▶ [WHAT YOU ARE ASKED TO DO] Output as a numbered list, omitting blank lines, the part that begins with the line containing "The height and width of the screenshot is (401, 644)." and ends with the line containing "Action: point(1016,804)", both included.

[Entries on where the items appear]
>>>

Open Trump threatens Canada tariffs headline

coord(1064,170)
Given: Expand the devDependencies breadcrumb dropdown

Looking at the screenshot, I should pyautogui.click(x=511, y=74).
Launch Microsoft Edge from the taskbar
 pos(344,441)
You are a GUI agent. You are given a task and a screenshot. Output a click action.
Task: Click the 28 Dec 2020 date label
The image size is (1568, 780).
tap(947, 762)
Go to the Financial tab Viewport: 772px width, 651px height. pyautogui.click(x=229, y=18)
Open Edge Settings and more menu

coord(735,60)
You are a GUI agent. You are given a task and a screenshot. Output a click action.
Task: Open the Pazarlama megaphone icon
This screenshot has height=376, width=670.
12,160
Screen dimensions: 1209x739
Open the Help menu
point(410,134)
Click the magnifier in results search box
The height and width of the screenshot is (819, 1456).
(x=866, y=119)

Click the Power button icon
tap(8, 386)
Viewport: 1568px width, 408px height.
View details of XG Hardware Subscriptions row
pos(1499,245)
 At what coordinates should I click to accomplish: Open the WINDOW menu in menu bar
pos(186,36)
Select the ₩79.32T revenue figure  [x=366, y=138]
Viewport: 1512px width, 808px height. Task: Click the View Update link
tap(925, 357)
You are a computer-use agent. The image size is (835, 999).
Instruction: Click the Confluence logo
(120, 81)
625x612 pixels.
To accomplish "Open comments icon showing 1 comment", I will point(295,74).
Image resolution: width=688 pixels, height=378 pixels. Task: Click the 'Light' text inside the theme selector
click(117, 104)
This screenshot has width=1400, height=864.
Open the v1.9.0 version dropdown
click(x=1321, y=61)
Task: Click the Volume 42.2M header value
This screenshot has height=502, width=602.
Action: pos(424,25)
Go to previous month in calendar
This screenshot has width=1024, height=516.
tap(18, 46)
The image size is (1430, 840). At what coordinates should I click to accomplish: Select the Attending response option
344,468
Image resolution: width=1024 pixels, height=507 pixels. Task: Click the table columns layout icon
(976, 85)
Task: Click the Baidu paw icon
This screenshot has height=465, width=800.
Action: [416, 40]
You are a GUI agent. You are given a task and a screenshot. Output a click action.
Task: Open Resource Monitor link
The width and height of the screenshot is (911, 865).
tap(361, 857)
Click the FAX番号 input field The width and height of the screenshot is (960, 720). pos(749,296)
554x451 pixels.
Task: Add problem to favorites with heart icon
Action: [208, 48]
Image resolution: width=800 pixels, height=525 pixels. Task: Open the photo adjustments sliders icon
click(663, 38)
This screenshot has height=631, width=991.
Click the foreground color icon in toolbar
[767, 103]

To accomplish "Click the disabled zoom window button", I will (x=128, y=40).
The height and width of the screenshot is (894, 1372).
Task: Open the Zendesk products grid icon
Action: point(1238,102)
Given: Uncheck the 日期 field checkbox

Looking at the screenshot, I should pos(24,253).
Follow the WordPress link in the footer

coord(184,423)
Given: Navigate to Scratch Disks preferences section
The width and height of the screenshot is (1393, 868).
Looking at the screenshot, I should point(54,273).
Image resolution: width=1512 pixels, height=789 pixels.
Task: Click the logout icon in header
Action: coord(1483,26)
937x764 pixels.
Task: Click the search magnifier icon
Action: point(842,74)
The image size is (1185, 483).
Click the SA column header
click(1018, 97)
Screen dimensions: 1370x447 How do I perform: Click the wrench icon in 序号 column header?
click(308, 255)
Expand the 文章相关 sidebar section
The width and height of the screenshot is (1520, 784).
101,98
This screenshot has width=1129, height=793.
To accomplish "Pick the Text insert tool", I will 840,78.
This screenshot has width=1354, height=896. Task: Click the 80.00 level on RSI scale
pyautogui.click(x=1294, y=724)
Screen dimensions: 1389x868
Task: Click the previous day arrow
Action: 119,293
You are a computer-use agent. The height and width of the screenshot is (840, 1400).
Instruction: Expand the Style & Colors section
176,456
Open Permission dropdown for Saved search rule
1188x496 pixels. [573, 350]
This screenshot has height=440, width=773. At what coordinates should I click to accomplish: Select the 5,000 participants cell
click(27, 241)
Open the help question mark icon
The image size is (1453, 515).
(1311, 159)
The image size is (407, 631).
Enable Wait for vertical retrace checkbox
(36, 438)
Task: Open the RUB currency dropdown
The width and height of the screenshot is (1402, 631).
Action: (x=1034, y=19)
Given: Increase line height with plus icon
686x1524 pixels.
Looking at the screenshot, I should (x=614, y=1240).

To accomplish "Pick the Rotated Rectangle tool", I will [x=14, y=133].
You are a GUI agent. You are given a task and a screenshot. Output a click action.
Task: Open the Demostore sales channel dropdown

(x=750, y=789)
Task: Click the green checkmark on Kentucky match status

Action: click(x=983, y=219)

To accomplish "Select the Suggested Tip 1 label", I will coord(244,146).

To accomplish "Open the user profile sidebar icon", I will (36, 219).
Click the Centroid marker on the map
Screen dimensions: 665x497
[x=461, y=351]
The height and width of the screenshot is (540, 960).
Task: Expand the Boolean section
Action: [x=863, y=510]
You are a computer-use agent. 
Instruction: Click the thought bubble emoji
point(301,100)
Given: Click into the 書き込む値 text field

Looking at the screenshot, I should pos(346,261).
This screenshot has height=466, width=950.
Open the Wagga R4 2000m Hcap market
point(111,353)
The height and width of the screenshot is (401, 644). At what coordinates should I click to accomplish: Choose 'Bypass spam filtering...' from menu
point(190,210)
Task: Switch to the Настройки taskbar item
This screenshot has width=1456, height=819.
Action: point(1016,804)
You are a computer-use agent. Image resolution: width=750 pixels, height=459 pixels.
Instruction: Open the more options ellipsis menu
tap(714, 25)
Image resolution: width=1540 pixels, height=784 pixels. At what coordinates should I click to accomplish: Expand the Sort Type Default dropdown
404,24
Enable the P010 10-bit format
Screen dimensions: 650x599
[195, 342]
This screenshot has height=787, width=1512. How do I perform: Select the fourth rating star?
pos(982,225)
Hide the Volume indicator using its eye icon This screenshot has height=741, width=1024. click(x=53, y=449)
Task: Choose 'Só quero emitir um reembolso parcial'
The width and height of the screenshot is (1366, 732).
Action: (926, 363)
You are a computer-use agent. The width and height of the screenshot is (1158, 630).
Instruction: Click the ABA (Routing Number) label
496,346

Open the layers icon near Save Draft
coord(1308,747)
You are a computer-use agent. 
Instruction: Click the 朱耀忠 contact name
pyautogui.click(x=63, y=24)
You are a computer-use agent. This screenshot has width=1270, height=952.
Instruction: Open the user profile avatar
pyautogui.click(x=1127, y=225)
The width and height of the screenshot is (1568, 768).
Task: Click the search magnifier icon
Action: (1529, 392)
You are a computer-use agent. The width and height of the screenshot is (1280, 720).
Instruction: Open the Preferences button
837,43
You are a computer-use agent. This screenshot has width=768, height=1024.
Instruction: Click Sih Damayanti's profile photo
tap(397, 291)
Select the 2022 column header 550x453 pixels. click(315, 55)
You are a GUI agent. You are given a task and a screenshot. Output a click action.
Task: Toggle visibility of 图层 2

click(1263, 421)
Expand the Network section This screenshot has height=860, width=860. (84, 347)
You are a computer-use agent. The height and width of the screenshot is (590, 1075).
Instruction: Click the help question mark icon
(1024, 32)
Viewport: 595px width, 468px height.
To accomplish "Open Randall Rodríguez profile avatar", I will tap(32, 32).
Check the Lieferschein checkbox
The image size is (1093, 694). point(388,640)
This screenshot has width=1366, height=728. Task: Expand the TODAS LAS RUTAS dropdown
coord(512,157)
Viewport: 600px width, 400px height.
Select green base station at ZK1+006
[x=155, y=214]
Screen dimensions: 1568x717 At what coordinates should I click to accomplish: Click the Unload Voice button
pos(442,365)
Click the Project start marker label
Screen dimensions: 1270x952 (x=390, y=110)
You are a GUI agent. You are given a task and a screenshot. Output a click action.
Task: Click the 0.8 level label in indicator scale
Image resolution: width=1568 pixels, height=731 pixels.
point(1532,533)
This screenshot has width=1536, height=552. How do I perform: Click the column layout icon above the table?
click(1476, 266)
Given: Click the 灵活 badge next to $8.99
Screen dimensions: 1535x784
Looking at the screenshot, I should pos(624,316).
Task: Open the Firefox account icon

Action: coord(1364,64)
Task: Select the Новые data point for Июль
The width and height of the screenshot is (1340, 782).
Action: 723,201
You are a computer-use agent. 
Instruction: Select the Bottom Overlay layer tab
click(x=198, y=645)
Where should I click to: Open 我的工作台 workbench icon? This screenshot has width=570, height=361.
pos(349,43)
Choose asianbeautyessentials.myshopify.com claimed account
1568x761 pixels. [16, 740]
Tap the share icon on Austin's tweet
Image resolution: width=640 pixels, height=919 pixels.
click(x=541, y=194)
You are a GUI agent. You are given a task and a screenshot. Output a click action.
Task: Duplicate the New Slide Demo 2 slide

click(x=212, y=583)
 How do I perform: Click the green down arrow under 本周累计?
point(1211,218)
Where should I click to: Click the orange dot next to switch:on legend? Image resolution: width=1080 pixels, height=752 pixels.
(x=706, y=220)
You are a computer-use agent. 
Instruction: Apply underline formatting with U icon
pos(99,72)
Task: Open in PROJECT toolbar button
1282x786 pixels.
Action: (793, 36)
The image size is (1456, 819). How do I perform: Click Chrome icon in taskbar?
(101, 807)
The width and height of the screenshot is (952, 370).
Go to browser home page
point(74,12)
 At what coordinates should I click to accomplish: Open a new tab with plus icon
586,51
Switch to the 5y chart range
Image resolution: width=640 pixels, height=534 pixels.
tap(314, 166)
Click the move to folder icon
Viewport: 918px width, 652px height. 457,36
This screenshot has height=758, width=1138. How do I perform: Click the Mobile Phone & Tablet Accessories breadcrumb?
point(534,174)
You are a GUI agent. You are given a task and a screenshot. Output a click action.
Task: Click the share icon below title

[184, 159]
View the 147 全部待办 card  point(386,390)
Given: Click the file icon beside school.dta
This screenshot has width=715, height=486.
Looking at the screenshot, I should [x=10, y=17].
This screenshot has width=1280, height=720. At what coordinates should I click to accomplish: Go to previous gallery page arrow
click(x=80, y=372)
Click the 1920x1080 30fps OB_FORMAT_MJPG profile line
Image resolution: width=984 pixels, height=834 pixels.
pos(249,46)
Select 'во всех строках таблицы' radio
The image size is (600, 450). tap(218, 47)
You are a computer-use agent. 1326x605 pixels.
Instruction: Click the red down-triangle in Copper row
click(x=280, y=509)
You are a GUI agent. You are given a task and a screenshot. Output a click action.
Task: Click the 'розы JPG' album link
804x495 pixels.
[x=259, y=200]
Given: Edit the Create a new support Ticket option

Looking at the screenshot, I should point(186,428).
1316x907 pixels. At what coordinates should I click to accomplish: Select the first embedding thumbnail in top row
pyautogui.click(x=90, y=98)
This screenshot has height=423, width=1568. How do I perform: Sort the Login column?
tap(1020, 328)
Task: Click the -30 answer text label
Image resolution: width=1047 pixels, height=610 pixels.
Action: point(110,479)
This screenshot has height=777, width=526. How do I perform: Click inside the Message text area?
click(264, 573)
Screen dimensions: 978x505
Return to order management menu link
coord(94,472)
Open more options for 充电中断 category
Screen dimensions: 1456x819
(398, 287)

<<<

▶ [RESULT]
1. The height and width of the screenshot is (401, 644). At what coordinates should I click to accomplish: Choose 'Bypass spam filtering...' from menu
2. point(190,210)
3. Task: Switch to the Настройки taskbar item
4. This screenshot has width=1456, height=819.
5. Action: point(1016,804)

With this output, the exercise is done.